■ **What is required**:
Output the material exactly, line by line.

■ **Material for the task**:

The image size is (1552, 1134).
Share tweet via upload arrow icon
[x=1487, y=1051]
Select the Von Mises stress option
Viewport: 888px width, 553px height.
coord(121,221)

■ **Problem solution**:
The image size is (1552, 1134).
Share tweet via upload arrow icon
[x=1487, y=1051]
Select the Von Mises stress option
Viewport: 888px width, 553px height.
coord(121,221)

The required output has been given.